BUFFALO, NY - A Buffalo Common Council member has become the latest in a line of public figures to protest what he calls injustice during a moment meant to honor the flag of our nation.
“I thought about this for a couple of weeks...more than that actually,” said Masten District Common Council Member Ulysees O. Wingo Sr., who raised a fist in silent protest during the Pledge of Allegiance before Tuesday’s council meeting.
"It was an expression of solidarity with the rest of the country and the rest of the Americans who feel as I do about the devaluing of black lives," Wingo told WGRZ-TV.
According to Wingo, that “devaluing” has been demonstrated in particular, by police shootings involving unarmed African Americans
“Anyone who is not outraged at unarmed Americans being killed, particularly black unarmed Americans…that should be a clear signal there is something wrong in our country," he said.“This is about individuals across the nation who are wearing badges who are literally targeting people of color," said Wingo, while wishing to make clear he was not talking about police in Buffalo.

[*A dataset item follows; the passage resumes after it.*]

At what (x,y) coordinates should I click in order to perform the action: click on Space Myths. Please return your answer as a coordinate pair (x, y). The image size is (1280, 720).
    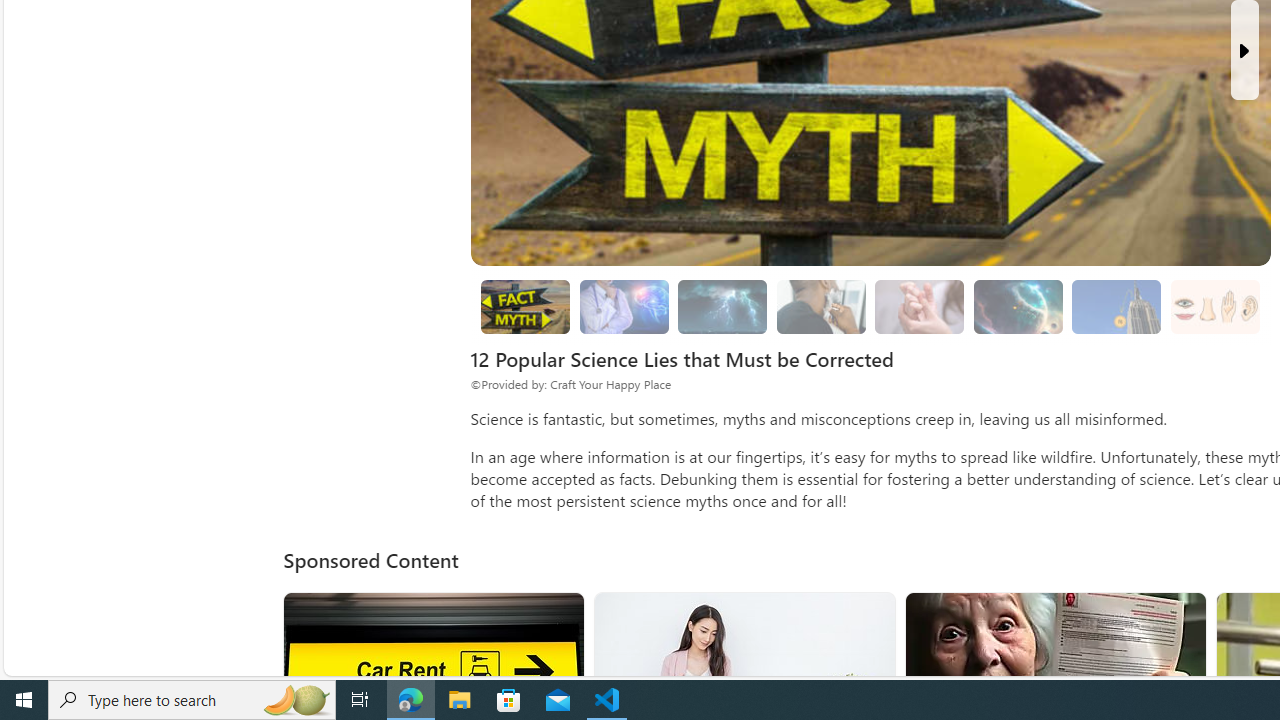
    Looking at the image, I should click on (1017, 307).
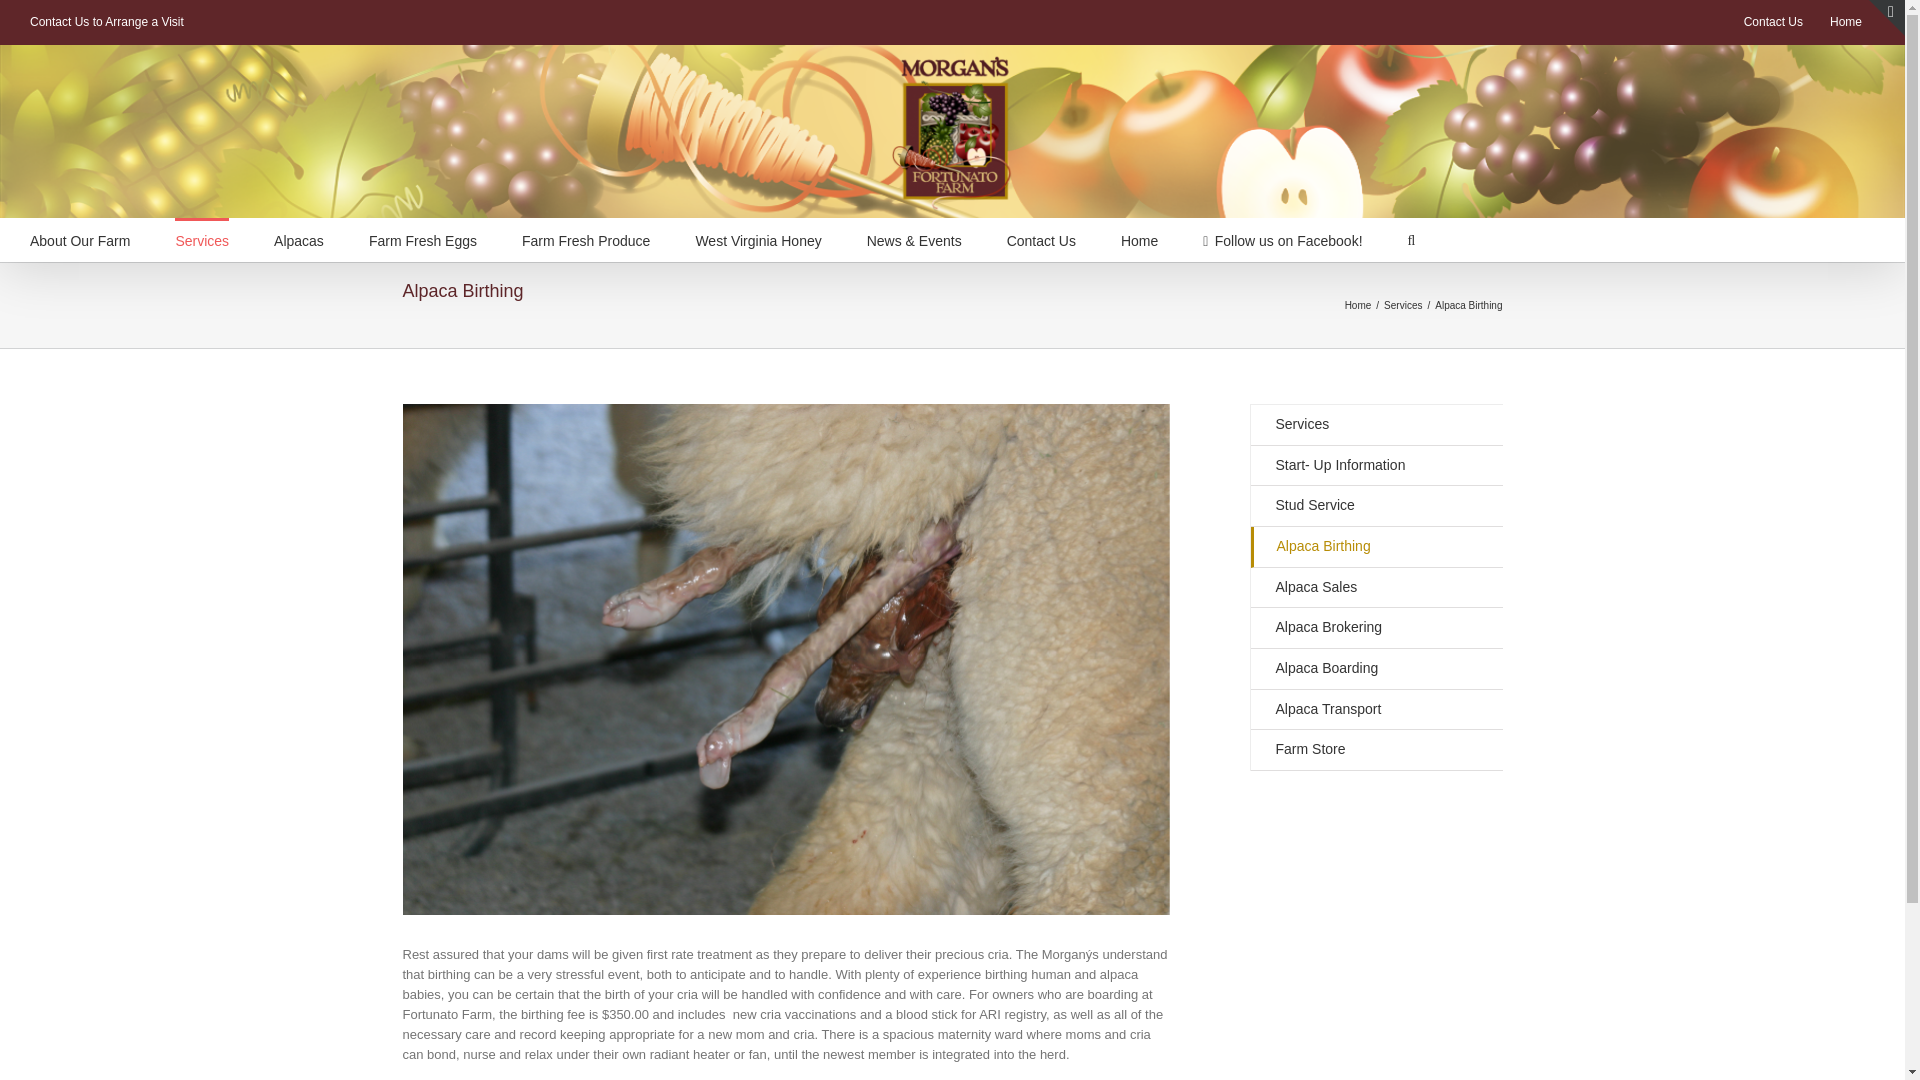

Moreover, Wingo believes the Pledge of Allegiance phrase "with liberty and justice for all" seems not to apply to all in America, particularly those who are black.
“Liberties for who?” he asked aloud. “And justices? There are so many levels of injustices, and so many levels of systemic issues in this country. Liberty and justice for all...who’s the all?"
He also had a ready response for those who might suggest that a council meeting was neither the time nor place for an elected official to engage in such a protest.
“You tell me, where a good place and a good time is," said Wingo, who indicated that for someone like himself, with some authority vested in him by his constituents, the council meeting served as an ideal bully pulpit from which to effect change.
“We need those who are in power, those who can fix it…to do something about it," he said.
Wingo reports that there has been a backlash to his actions, particularly on social media, which he said he fully expected.
However, he says his fellow lawmakers have said nothing to him about his protest during the Pledge, which he plans to continue at future council meetings.